- Born: Daniel Douglas Frith Hamilton, Bermuda
- Origin: Bermuda
- Genres: reggae, reggae fusion, soca
- Years active: 2008–present
- Label: Volcanic Productions

= Uzimon =

Uzimon is a musical dancehall/reggae comedic satire persona of Daniel Frith, a Broadway and television actor, musician, and educator originally from Bermuda. He is probably best known internationally for his song "Steven Seagal 2.0", which was featured on the front page of The Pirate Bay for an extended period, garnering the video viral status.

Uzimon began as a dancehall-parody project in 2007, as Frith mentioned in an interview with Brooklyn Magazine, as a satirical response to a tidal wave of “a whole bunch of white dudes who think that they can also make it as dancehall artists.

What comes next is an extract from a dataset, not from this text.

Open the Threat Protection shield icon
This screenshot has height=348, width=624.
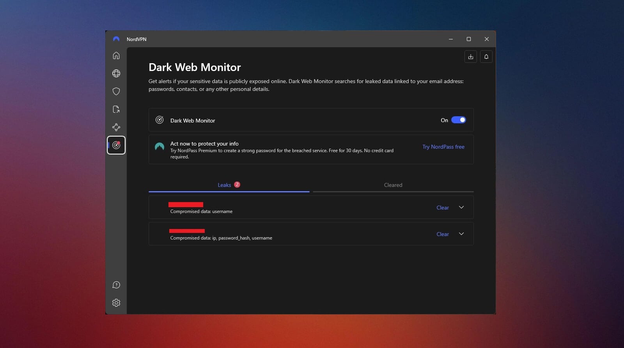116,91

It was almost like, ‘what if we pretended to be another one of those white guys?. And we put out a couple of mysterious videos of a buffoon saying his album was gonna come out, make people think that there’s this guy that thinks he’s the greatest and he’s totally deluded.” The act began as underground cult act but evolved into more of a serious stage act with a full live band, known for its dedication to the authentic reggae sound, and theatrical stage antics. Most recently Uzimon headlined on the Lion's Den Mainstage at Boomtown, one of the biggest festivals in Europe, along other acts such as The Wailers, Chronixx, Shaggy, and Easy Star Allstars. He recently performed onstage live with Major Lazer at the one-life one love festival in Bermuda. He has billed and performed with such artists as Ziggy Marley, Maxi Priest, Beres Hammond, Collie Buddz, The Slackers, Langhorne Slim, and Hollie Cook. Largeup.com, the premier tastemaker for dancehall music calls Uzimon's work, "A masterstroke. Genius."

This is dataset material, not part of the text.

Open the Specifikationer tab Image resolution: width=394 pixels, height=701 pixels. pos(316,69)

His 2011 album, Showdown was produced by Brett Tubin of Channel Tubes Records and features work from members of John Brown's body and instrumental and production work from the musician and producer Ticklah.

He is also known for singing "Call OffSec" and "Try Harder 2.0", both songs produced by the renowned cyber-security firm Offensive Security Ltd (developers of the BackTrack/Kali Linux security suites, and the OSCP hacking certification).

In 2013, he signed with the UK's Boom Artist's Agency, and is also a regular special guest crowd favorite at Webster Hall's weekly party, BASSment Saturdays. He has also been involved in acting, receiving a part in the NBC's crime series, Law and Order - Special Victims Unit.

In 2014, a collaboration between Uzimon, Coolio, Adil Omar and members of D12 was featured in Vice Magazine's Noisey.

In 2021, the song "McDojo Life" was created for the YouTube channel of the same name, keeping with the channel's topic of exposing fraudulent martial artists.